- **Document passage**:
-- Opening Marker --
Mirikizumab

Monoclonal antibody
- Type: Whole antibody
- Source: Humanized (from mouse)
- Target: Interleukin 23

Clinical data
- Trade names: Omvoh
- Other names: LY3074828, Mirikizumab-mrkz
- License data: US DailyMed: Mirikizumab;
- Pregnancy category: AU: B1;
- Routes of administration: Intravenous infusion
- ATC code: L04AC24 (WHO) ;

Legal status
- Legal status: AU: S4 (Prescription only); CA: ℞-only; US: ℞-only; EU: Rx-only; JP: Rx-only;

Identifiers
- CAS Number: 1884201-71-1;
- DrugBank: DB14910;
- ChemSpider: none;
- UNII: Z7HVY03PHP;
- KEGG: D11123;

Chemical and physical data
- Formula: C_{6380}H_{9842}N_{1686}O_{2004}S_{48}
- Molar mass: 143767.59 g·mol^{−1}

= Mirikizumab =

Medication

Mirikizumab, sold under the brand name Omvoh, is a monoclonal antibody used for the treatment of ulcerative colitis. It is designed to attach to interleukin-23 (IL-23) and block its activity.

The most common side effects include upper respiratory tract infections (nose and throat infections), headache, rash and reactions at the site of injection (when given by injection under the skin).

Mirikizumab was approved for medical use in the European Union in May 2023, and in the United States in October 2023.

== Medical uses ==
In the European Union, mirikizumab is indicated for the treatment of adults with moderately to severely active ulcerative colitis who have had an inadequate response with, lost response to, or were intolerant to either conventional therapy or a biologic treatment.

In the United States, mirikizumab is indicated for the treatment of adults with moderately to severely active ulcerative colitis. In January 2025, the US Food and Drug Administration (FDA) expanded the indication for mirikizumab to include the treatment of moderately to severely active Crohn's disease in adults.

== History ==
Mirikizumab was developed by Eli Lilly and Company.

The approval was based on the LUCENT 1 clinical study which evaluated the safety and efficacy of mirikizumab in participants with moderately to severely active ulcerative colitis (UC) who have had an inadequate response to, loss of response, or intolerant to conventional or biologic therapy for UC.
-- Closing Marker --
- **Study questions**:
A. Answer these from the mirikizumab article, one answer a line:
(i) What is the trade name of mirikizumab?
(ii) Which company developed mirikizumab?
(iii) In what month and year was it approved for medical use in the United States?
B. Retype the piece of the mirikizumab article that begins at the words "Mirikizumab, sold under" and stops after "block its activity.".
C. Put this sentence from the mirikizumab article into Spanish: "Mirikizumab was approved for medical use in the European Union in May 2023, and in the United States in October 2023."
The listing that comes next is separate material and has no link to the mirikizumab article.

- **Given entries**:
-- Opening Marker --
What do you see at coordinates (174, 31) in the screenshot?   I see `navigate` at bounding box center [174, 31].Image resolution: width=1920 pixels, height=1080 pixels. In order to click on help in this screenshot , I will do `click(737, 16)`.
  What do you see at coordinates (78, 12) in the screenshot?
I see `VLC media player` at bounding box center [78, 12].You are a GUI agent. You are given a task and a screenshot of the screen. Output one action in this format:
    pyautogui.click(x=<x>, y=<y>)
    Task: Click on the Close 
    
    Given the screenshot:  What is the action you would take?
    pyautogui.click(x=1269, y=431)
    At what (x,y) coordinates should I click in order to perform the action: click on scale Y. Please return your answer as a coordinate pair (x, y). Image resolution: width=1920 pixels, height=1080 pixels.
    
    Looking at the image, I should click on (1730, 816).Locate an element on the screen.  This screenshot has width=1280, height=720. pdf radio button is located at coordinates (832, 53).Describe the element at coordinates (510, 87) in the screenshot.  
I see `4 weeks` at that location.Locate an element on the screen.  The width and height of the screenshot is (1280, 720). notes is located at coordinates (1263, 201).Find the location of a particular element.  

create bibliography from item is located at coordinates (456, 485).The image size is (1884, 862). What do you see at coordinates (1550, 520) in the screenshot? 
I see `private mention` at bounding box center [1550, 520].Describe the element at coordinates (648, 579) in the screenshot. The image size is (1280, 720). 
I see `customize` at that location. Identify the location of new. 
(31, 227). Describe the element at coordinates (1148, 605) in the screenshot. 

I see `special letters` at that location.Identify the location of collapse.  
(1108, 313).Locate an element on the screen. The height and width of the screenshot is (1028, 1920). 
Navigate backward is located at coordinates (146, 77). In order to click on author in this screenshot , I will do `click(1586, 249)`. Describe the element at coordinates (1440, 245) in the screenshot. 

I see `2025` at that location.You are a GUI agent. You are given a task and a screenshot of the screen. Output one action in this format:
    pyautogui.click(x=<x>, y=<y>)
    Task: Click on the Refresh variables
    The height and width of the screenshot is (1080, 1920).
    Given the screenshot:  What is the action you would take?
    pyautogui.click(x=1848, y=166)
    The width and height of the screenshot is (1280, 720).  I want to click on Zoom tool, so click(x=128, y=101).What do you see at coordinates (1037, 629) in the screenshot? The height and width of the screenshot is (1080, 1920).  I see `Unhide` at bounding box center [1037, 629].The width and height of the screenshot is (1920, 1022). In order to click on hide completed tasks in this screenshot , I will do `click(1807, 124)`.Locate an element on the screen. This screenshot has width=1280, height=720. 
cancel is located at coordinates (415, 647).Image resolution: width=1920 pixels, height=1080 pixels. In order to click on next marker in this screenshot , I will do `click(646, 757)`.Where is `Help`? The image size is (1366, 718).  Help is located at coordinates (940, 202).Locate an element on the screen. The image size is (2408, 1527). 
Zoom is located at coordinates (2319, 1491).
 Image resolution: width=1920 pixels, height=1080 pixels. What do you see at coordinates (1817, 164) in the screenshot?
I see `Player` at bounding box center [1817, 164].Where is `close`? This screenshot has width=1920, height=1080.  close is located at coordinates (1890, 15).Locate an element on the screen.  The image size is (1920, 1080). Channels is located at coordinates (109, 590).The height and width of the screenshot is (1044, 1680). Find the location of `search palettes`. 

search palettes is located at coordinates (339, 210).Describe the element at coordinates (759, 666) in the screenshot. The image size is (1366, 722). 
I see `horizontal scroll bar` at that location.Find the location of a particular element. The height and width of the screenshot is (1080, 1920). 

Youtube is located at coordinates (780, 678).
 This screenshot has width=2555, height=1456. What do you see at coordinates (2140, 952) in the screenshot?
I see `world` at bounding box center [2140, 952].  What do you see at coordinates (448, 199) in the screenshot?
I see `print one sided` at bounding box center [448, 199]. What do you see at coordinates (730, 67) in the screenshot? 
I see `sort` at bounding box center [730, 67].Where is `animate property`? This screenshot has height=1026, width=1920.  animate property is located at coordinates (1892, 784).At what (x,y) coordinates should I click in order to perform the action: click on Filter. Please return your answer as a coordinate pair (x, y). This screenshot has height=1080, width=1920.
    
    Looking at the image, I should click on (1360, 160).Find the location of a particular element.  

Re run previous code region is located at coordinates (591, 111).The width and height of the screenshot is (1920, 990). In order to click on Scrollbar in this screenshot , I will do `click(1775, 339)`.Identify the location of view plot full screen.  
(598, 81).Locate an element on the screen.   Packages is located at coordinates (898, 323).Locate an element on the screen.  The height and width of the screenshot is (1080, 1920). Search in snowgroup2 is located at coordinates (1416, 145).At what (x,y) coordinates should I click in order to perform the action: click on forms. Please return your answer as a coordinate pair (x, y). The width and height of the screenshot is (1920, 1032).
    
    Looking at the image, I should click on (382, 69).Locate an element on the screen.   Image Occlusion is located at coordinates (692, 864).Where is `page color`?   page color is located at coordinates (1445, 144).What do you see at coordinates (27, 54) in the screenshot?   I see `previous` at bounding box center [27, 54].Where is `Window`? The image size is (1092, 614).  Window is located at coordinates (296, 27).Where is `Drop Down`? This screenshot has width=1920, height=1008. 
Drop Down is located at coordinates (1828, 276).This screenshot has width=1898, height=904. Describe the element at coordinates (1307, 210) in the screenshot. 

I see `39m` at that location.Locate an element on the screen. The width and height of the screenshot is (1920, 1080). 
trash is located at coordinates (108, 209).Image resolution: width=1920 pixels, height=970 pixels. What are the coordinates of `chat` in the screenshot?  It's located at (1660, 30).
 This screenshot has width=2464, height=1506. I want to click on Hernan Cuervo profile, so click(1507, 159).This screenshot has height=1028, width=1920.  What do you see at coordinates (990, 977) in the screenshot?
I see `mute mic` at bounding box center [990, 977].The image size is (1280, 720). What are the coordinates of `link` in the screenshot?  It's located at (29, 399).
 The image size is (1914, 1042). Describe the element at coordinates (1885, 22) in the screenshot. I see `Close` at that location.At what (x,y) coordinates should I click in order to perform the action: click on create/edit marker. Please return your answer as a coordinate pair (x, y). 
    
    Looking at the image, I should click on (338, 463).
-- Closing Marker --
- **Answers provided**:
A.
(i) Omvoh
(ii) Eli Lilly and Company
(iii) October 2023

B.
Mirikizumab, sold under the brand name Omvoh, is a monoclonal antibody used for the treatment of ulcerative colitis. It is designed to attach to interleukin-23 (IL-23) and block its activity.

C. El mirikizumab fue aprobado para uso médico en la Unión Europea en mayo de 2023 y en los Estados Unidos en octubre de 2023.